The electronic structures and photophysical properties of three newly designed pyrene (PY) core arylamine derivatives as hole-transporting materials (HTMs) have been studied by DFT and TD–DFT methods. The modifications made in the arylamine wings of the well-studied and successful HTM PYC compound result in three HTMs designated as HTM1, HTM2, and HTM3. Four of the (methoxyphenyl)amine rings in PYC were replaced by (methoxyphenyl) thiophene (HTM1), (methoxyphenyl) furan (HTM2) and (methoxyphenyl) pyrrole (HTM3). The calculated HOMO and LUMO levels of HTMs 1–3 show proper energy matching and hole-injecting layer, indicating that the hole transports of the HTMs 1–3 compounds are very comparable with that of PYC. The matching of HOMO levels of HTM1 and HTM2 and the LUMO level of HTM3 is even better than that of PYC compound. The FMO analysis elucidated that the PY core acts as an electron withdrawal and contributes mainly to LUMO levels and the arylamine wings act as an electron-donating group and contribute mainly to HOMO levels. HTMs 1–3 show large Stokes shifts based on their absorption and emission spectra.
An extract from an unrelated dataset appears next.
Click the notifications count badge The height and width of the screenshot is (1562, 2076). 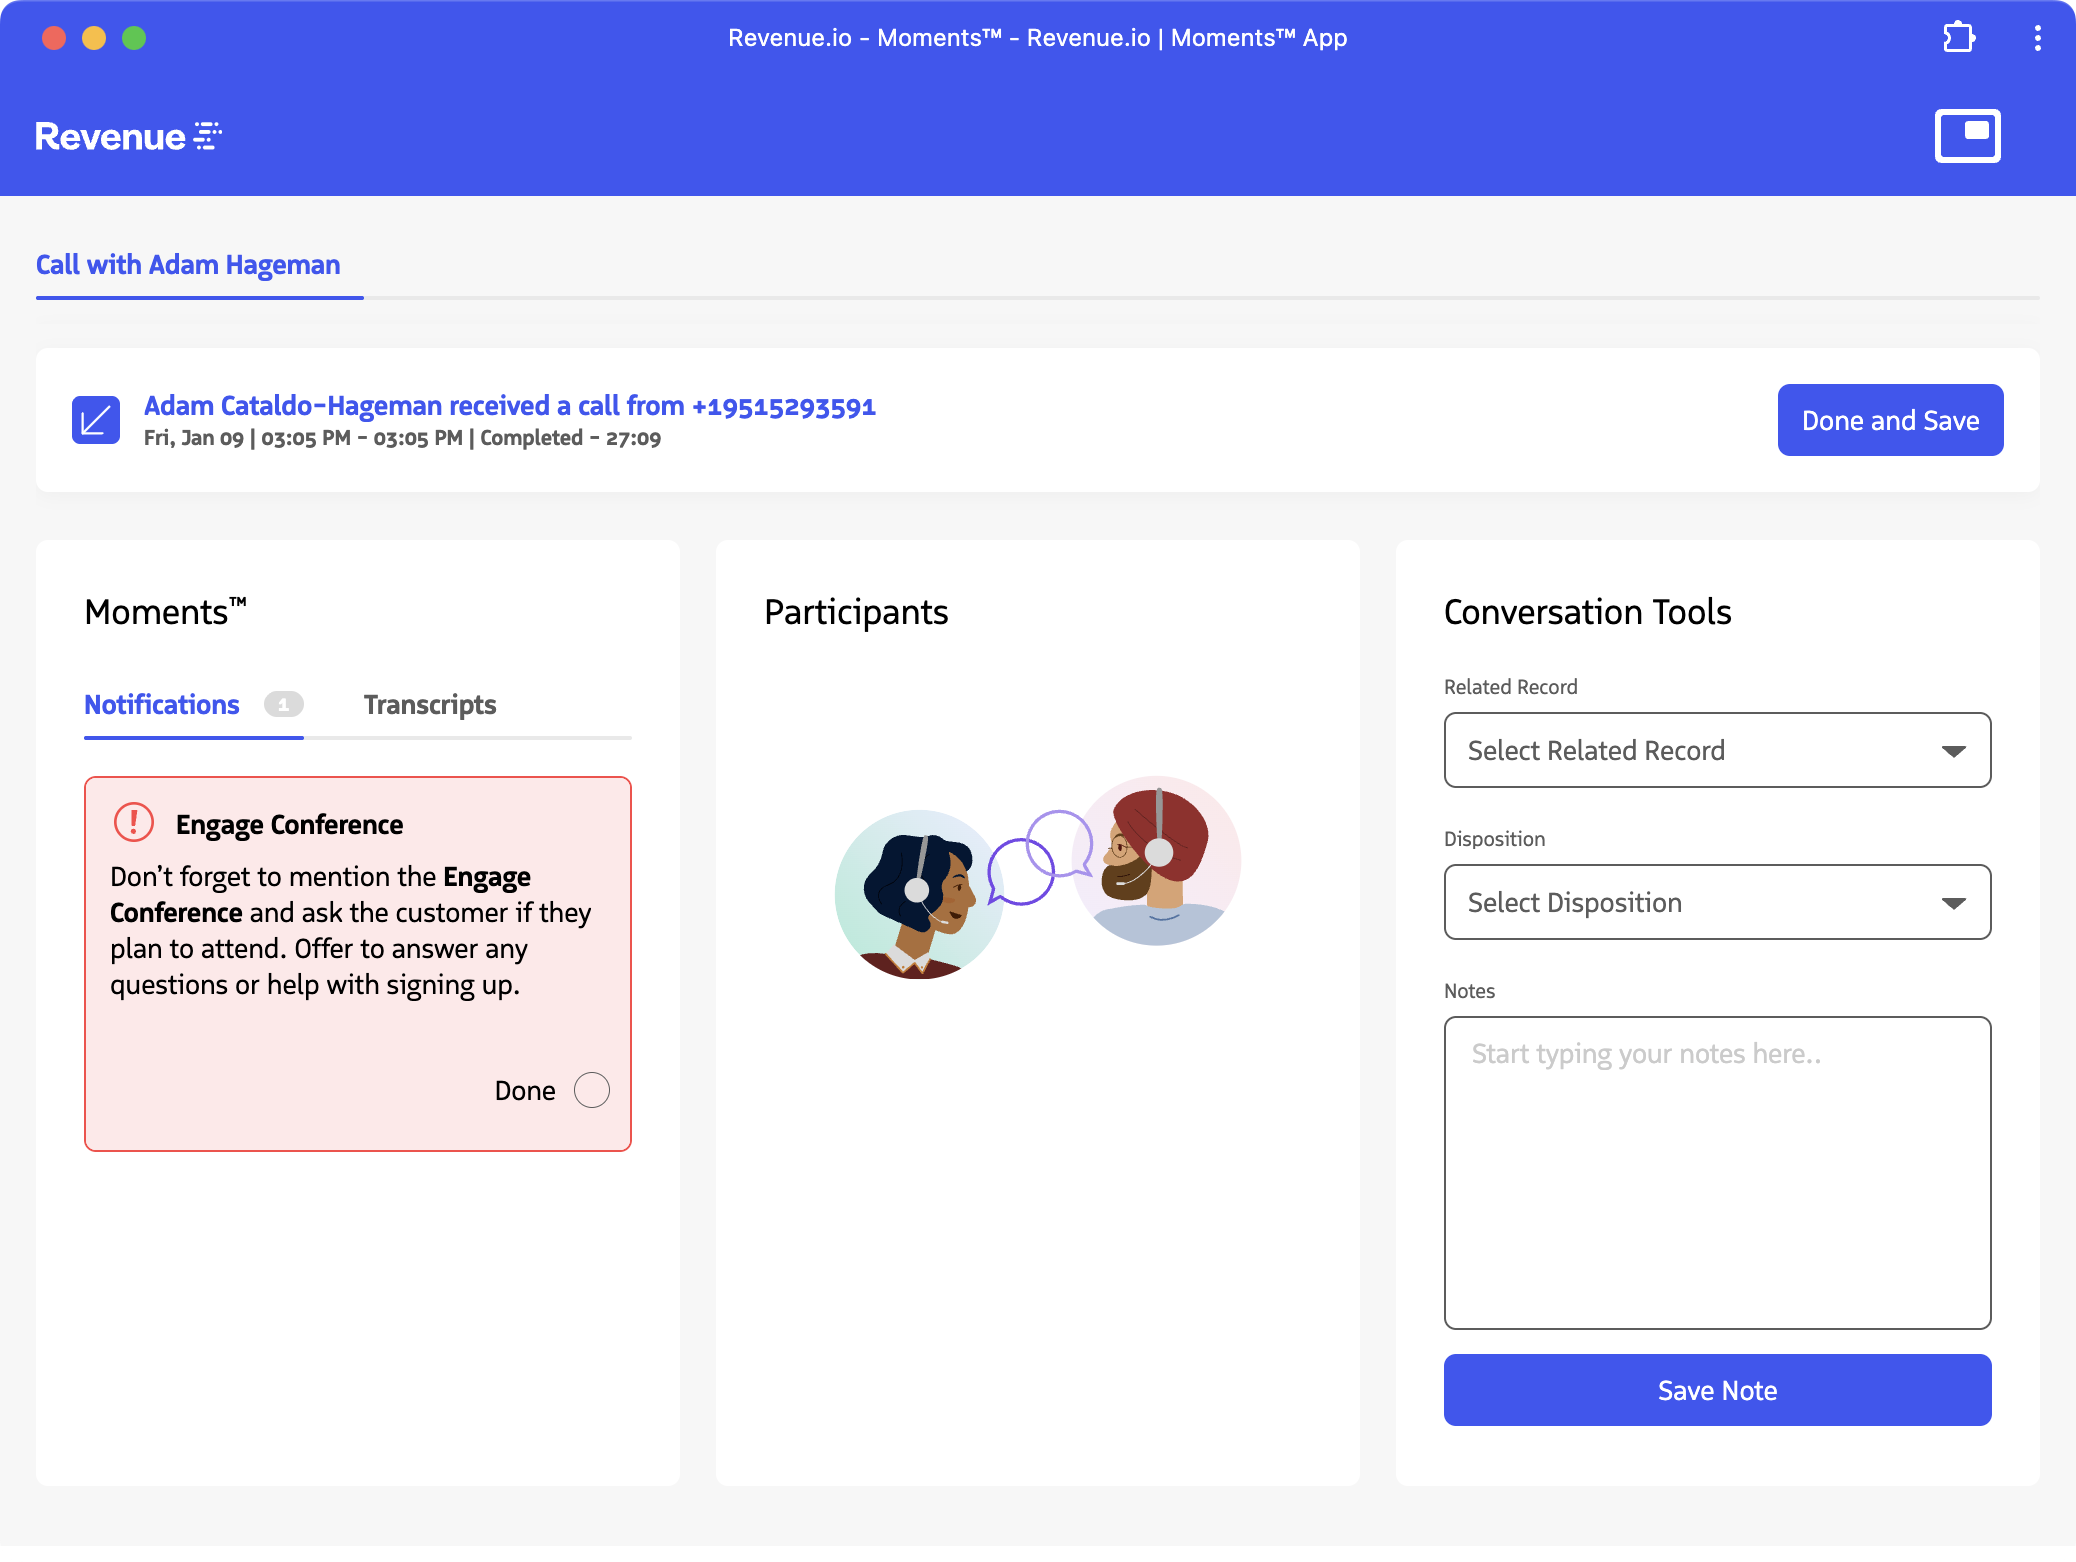[x=283, y=705]
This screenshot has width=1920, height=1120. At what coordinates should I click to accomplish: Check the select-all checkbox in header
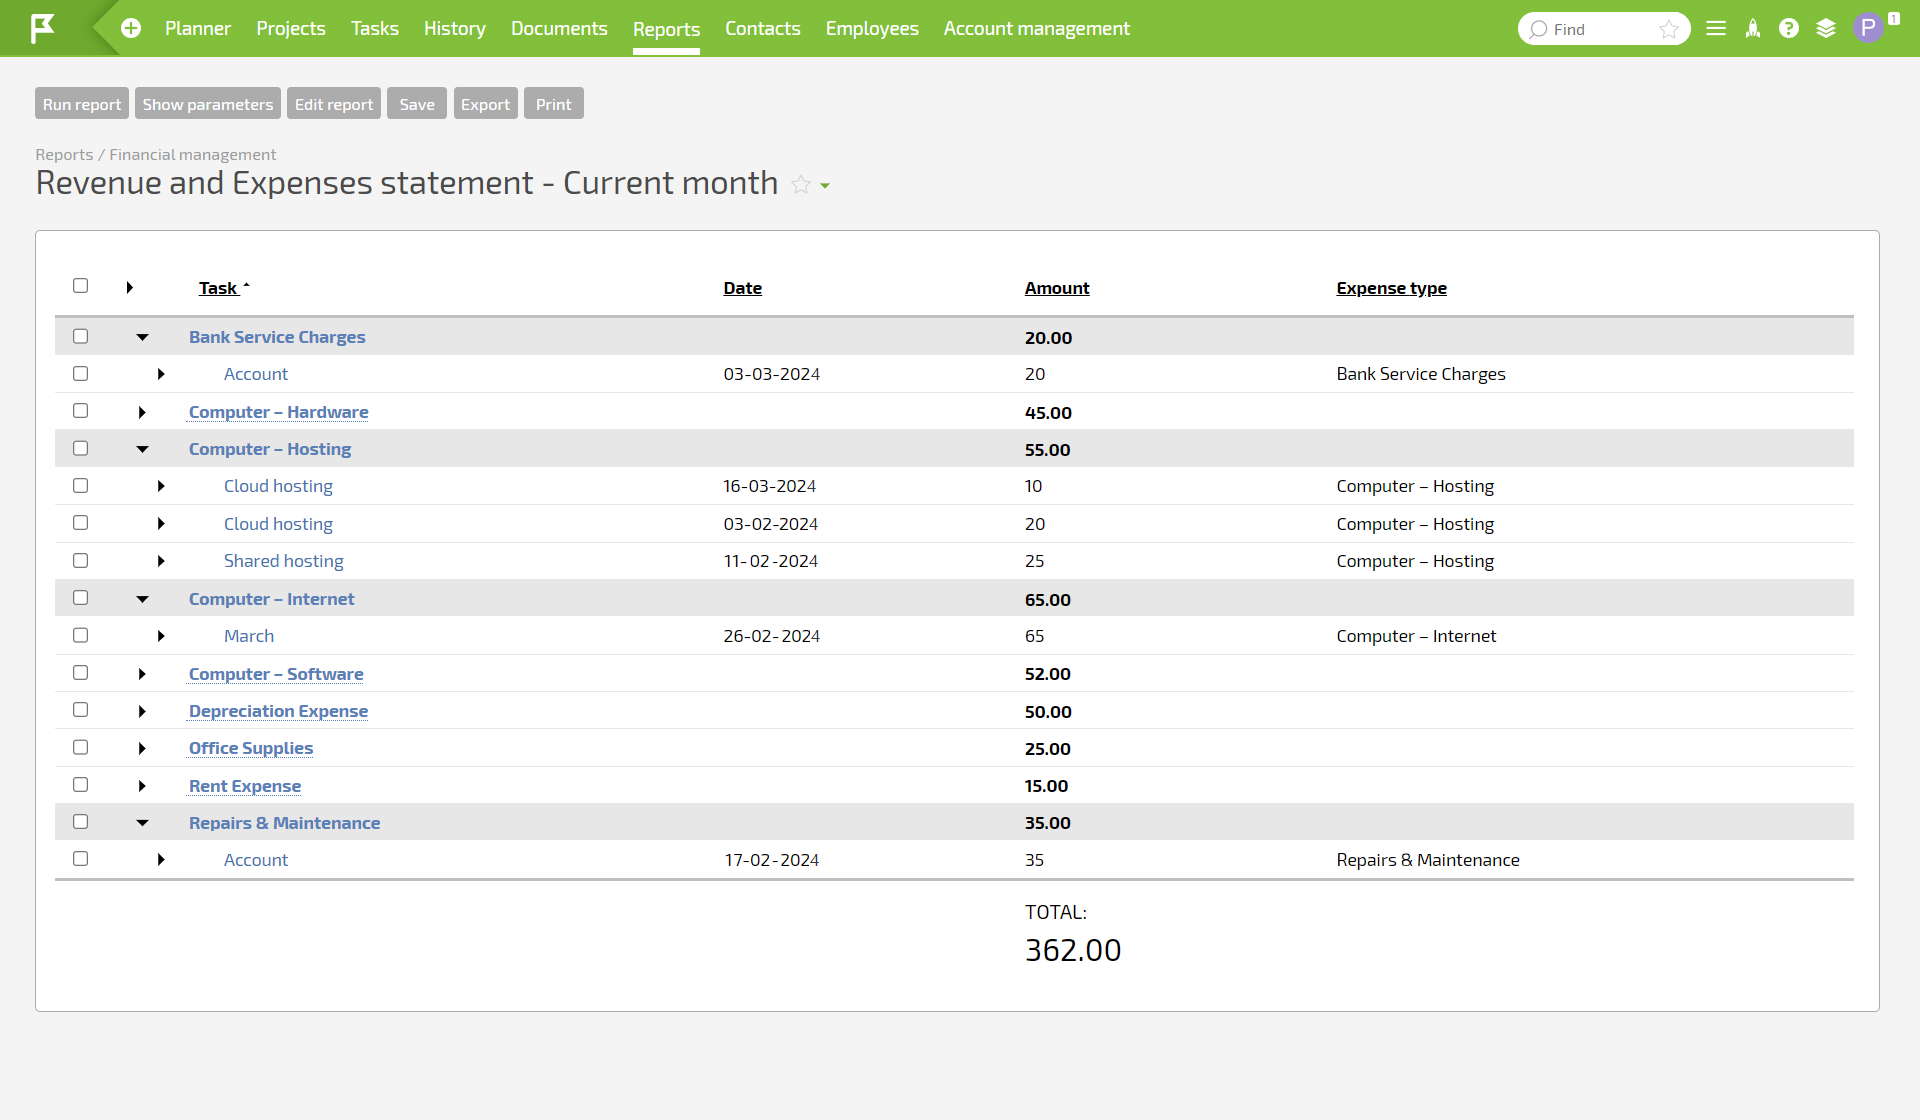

Additionally, the hole reorganization energy is less than that of electrons. Thus, their hole mobility is better than their electron mobility. Furthermore, the ionization potentials, electron affinities, and hardness values were also calculated and compared to evaluate the performance of the newly designed HTMs. The nonlinear optical properties for the newly designed HTMs 1–3 have been investigated as they are correlated with the photoelectric conversion performance. We have also predicted the hole and electron mobility of molecules, and the calculated hole mobility values are better than the electron mobility, so it can be concluded that these materials would be competent hole transfer materials.